Google’s Threat Analysis Group (TAG) blocks malicious domains and websites that hack-for-hire groups use to attack high-risk targets.
Hack-for-hire groups target individuals and organizations to steal data and conduct industrial espionage. Their victims in the past have included politicians, journalists, or human rights and political activists. In a recent campaign by an Indian hack-for-hire provider, an IT company in Cyprus, an educational institution in Nigeria, a fintech company in the Balkans and a purchasing company in Israel were attacked.
Currently, Google TAG is pursuing hack-for-hire companies from several countries. For example, a group of hired spies from India, have conducted phishing campaigns against government, healthcare and telecom organizations in Saudi Arabia, the United Arab Emirates (UAE) and Bahrain. Reuters also reports that Indian cyber-bots also attempted to hack at least 75 U.S. and European companies, three dozen advocacy and media groups, and numerous Western businessmen, as well as penetrate the email inboxes of targeted individuals’ lawyers.
Phishing attacks by Void Balaur
Another “hack-for-hire” threat actor from Russia, known as Void Balaur, has been linked to phishing attacks on credentials of journalists, politicians, and various NGOs and nonprofit organizations across Europe. Last but not least, a UAE-based hack-for-hire group linked to H-Worm’s developers, whose activities have also been detected by Amnesty International, has focused its attacks mainly on government, educational and political organizations in the Middle East and North Africa.
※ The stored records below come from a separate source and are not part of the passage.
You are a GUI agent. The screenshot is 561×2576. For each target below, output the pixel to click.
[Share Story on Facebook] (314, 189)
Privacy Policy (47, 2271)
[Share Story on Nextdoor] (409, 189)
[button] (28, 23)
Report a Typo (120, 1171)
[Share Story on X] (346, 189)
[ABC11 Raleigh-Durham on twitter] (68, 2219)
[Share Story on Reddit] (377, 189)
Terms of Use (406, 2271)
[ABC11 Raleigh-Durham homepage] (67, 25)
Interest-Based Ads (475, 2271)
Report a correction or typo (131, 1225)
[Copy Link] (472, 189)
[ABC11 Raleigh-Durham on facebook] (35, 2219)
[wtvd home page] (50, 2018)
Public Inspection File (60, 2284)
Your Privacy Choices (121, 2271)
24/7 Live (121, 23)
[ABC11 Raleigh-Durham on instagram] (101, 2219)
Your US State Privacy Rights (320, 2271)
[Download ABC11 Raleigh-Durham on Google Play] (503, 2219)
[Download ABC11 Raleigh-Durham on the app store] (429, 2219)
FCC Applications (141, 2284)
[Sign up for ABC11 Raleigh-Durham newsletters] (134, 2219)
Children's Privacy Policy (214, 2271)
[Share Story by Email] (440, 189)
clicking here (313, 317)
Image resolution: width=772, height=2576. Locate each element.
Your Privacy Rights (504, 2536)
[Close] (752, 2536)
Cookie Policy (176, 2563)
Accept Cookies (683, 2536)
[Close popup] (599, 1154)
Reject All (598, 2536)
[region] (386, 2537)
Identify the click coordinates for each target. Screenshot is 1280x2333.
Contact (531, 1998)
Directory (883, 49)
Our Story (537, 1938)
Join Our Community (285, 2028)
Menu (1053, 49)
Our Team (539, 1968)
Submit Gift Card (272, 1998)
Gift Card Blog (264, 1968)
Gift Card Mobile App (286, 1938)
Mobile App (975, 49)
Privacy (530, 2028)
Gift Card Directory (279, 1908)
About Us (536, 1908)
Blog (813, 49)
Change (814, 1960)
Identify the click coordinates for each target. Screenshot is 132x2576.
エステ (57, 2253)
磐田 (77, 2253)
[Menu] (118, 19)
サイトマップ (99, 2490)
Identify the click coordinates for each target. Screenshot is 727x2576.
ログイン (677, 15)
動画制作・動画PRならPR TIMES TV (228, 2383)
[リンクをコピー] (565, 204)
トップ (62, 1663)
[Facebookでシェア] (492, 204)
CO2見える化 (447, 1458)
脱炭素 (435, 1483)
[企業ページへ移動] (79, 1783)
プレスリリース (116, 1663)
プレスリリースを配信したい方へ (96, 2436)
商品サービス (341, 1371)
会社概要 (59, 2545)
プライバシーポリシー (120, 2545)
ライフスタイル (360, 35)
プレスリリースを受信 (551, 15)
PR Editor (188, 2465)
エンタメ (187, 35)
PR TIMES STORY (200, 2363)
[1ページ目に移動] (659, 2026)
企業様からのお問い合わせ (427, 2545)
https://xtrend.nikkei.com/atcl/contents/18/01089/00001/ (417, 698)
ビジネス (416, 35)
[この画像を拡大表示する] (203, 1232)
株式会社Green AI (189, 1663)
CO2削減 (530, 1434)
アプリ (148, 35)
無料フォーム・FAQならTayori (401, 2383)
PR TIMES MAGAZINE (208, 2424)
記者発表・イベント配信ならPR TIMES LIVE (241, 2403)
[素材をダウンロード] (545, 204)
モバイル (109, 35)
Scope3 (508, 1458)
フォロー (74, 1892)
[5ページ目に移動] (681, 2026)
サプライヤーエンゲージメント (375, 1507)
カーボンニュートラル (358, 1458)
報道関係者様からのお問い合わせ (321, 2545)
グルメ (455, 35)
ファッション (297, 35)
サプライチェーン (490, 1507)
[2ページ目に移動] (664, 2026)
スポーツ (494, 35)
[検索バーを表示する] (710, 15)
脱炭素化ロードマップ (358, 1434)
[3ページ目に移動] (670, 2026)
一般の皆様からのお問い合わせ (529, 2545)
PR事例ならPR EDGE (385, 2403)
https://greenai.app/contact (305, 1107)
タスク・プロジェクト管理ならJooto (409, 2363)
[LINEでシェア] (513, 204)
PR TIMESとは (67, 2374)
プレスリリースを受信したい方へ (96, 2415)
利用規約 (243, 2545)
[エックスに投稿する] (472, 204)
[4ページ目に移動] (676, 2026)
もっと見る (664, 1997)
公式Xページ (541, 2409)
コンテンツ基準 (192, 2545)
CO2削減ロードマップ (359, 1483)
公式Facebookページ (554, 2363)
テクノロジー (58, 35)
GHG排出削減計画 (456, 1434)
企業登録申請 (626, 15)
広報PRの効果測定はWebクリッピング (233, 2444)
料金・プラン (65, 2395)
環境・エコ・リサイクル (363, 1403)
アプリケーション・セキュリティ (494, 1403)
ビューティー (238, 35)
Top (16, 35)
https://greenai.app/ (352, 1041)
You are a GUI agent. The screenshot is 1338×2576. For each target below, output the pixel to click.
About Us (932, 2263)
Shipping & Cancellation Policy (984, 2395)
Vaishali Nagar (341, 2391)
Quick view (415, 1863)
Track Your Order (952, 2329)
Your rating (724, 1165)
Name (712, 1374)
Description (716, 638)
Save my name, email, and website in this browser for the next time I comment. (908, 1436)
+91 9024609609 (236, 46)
Google TAG experts use the results of their investigations to improve product security. Identified websites and domains are added to Safe Browsing to protect users from further harm. Google recommends high-risk users to enable advanced protection and advanced safe browsing at the Google account level and ensure that all devices are updated. In addition, Google’s CyberCrime Investigation Group shares relevant details and indicators with law enforcement.
Google TAG’s team of security experts also tracks a long list of state-sponsored and financially motivated threat actors, including dozens of surveillance vendors that sell their spyware to governments around the world.